Science proves lasting coffee buzz a matter of genes

Approx Reading Time-10For those amongst us who can survive on a solitary coffee, now we know why. You’re genetically pre-disposed be more affected, according to a new study.


Ever wonder why some coffee drinkers can get their buzz on from one thuggachino a day, while others need a constant intravenous source lest they fall into a hopeless puddle? My initial thought was that it was those shackled to a busy schedule, or indeed those lacking in sleep or self-control, are the ones you see incessantly supping coffee throughout the day.

Well, good news there, because it might not actual be your fault. There may be a scientific reason behind it.

Your genes control the amount that you drink, or rather the effect of that it has.

A group of researchers from the University of Edinburgh and Trieste, the Burlo Garofolo Pediatric Institute in Italy, and the Erasmus Medical Center and PolyOmica, a data analysis company based in Groningen, the Netherlands, have conducted some tests and come up with results to why some people need a higher caffeine consumption.

Exercise description = Please continue the coffee-and-genes article, starting after its last sentence about the researchers' results.

Raw data =
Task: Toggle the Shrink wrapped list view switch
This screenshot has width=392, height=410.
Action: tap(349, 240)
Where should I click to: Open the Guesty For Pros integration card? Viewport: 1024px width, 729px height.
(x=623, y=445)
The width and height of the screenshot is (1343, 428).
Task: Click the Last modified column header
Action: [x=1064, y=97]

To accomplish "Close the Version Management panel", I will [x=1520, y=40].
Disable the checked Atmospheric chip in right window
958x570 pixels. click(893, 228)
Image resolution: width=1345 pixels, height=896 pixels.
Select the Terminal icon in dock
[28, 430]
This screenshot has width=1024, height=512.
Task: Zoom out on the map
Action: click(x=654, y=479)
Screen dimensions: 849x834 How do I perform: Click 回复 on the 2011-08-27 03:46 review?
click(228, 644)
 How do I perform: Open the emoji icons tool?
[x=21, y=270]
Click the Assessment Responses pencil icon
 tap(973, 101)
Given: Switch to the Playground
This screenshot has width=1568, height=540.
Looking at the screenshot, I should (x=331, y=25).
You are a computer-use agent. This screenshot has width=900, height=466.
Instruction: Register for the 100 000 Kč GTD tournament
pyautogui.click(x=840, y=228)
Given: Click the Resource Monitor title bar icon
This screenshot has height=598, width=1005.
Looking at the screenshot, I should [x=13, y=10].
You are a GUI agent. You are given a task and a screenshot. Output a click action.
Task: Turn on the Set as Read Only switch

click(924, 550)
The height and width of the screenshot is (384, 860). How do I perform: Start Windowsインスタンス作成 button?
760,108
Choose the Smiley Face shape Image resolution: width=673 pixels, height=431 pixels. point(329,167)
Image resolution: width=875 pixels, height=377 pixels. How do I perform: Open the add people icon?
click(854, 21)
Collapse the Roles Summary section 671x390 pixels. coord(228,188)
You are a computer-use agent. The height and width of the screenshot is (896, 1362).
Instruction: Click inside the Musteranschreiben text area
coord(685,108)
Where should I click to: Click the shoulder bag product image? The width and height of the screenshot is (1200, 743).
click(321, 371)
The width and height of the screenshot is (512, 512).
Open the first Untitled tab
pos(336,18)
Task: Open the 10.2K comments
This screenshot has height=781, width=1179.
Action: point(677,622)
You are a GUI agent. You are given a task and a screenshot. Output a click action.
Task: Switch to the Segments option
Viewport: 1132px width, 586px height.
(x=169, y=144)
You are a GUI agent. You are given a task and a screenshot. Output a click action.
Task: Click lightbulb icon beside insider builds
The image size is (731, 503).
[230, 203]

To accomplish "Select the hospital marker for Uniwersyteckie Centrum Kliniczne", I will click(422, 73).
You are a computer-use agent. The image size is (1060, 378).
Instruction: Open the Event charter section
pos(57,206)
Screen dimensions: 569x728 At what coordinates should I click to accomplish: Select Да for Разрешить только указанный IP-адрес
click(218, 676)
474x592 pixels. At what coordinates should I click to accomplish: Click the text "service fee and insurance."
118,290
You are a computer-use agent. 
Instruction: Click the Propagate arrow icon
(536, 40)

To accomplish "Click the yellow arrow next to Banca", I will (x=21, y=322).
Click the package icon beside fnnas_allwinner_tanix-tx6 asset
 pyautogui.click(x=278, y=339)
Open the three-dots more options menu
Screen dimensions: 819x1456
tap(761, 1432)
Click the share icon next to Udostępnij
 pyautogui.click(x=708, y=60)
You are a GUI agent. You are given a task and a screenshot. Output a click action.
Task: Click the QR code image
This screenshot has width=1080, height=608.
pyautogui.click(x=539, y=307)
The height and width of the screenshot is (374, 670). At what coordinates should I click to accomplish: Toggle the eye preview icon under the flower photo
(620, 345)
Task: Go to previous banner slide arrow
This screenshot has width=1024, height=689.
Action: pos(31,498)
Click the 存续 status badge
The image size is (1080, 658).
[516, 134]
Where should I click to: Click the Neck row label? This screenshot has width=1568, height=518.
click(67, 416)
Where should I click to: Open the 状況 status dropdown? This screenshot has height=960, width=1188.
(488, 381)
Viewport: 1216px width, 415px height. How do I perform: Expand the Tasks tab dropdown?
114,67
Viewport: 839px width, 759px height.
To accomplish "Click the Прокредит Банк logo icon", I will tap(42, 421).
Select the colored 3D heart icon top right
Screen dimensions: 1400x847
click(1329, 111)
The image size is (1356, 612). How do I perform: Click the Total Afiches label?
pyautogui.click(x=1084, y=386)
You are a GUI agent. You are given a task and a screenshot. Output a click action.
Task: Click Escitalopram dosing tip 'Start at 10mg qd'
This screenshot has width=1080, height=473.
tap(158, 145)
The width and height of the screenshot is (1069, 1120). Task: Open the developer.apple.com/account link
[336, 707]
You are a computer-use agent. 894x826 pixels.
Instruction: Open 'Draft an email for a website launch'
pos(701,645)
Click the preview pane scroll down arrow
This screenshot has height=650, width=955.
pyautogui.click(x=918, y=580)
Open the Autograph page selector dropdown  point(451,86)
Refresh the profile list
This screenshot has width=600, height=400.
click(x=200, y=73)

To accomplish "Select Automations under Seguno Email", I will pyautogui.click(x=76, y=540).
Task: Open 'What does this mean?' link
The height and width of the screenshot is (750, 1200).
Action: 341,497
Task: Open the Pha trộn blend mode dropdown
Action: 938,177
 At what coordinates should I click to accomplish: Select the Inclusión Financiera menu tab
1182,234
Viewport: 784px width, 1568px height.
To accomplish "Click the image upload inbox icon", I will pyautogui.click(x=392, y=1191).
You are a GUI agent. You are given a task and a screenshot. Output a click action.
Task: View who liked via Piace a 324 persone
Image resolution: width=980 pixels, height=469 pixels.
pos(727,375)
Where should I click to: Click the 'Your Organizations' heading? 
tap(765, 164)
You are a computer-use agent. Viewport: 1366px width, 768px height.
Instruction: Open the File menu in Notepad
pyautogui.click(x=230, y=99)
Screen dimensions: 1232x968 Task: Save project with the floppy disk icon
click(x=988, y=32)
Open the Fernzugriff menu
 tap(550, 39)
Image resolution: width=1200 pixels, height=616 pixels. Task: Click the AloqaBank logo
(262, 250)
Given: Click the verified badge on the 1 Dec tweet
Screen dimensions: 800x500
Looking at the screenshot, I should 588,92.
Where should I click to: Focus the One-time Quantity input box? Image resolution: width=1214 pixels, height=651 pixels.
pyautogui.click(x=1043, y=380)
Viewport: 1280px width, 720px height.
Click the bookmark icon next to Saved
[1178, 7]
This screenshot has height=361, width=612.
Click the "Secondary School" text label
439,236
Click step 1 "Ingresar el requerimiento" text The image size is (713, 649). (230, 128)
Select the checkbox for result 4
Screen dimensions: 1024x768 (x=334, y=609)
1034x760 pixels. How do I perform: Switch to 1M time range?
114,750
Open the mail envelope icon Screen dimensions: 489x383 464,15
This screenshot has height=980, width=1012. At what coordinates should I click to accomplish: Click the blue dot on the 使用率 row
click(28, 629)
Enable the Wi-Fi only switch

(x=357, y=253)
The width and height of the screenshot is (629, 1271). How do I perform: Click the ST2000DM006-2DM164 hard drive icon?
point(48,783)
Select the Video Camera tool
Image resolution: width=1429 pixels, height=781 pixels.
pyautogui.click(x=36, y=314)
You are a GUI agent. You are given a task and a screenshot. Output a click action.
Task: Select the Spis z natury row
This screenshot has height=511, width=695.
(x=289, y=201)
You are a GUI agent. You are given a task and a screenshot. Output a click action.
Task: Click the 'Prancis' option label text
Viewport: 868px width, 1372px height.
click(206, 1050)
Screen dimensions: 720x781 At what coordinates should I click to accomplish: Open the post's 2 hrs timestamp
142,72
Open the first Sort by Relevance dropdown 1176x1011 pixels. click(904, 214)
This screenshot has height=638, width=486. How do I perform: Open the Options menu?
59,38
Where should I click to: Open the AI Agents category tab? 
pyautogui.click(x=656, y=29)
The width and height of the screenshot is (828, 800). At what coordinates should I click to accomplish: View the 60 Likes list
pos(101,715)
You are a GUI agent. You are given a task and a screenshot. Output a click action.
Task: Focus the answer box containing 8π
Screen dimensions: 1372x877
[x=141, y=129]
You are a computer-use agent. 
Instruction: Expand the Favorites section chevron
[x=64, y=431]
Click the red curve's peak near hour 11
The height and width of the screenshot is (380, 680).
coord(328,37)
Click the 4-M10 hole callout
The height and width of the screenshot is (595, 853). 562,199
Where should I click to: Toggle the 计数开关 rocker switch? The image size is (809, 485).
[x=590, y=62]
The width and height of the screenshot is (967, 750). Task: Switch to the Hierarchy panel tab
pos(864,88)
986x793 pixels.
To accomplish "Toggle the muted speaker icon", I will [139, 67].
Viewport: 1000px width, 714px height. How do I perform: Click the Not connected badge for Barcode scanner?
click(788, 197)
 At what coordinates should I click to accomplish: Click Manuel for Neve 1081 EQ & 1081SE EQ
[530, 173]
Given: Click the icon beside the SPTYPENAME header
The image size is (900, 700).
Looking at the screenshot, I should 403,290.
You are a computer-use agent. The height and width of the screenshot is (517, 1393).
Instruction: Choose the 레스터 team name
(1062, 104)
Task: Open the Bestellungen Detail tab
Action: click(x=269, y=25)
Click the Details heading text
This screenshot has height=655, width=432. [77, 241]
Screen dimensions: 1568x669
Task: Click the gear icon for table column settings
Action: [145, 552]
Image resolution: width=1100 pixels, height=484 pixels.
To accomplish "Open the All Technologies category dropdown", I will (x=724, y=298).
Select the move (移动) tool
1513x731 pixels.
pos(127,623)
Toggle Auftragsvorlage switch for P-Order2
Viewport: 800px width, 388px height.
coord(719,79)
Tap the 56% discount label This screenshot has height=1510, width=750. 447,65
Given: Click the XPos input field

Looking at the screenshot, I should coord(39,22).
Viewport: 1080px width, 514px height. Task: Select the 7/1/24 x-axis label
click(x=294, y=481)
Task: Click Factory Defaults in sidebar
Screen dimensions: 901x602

Written response =
They identified a gene that tends to curb your coffee consumption. Apparently, people with a DNA variation in a gene called PDSS2 tend to drink fewer cups of the liquid gold. Basically, the gene reduces your ability to break down caffeine, causing it to stay in your body longer. Which explains the mysterious “one-and-done” folks in the office who are still perky when the clock strikes 3pm.

The researchers looked at a group of participants from the Italy and the Netherlands. Each participant was asked to fill out a survey, including the question “How many cups of coffee do you drink per day?”. The researchers found that the people with the DNA variation in PDSS2 tended to drink less coffee than the people without the variation.

Dr Nicola Pirastu from the University of Edinburgh’s Usher Institute said: “The results of our study add to existing research suggesting that our drive to drink coffee may be embedded in our genes. We need to do larger studies to confirm the discovery and also to clarify the biological link between PDSS2 and coffee consumption.”

So don’t judge. Maybe a T-shirt slogan needs to be made for people who possess the PDSS2 variation: “Don’t be gene-ist, I’m doing my darndest.”


Don’t hate, Angela, I’m merely a victim of my genes. Now if you’ll excuse me. It’s approximately morning coffee o’clock.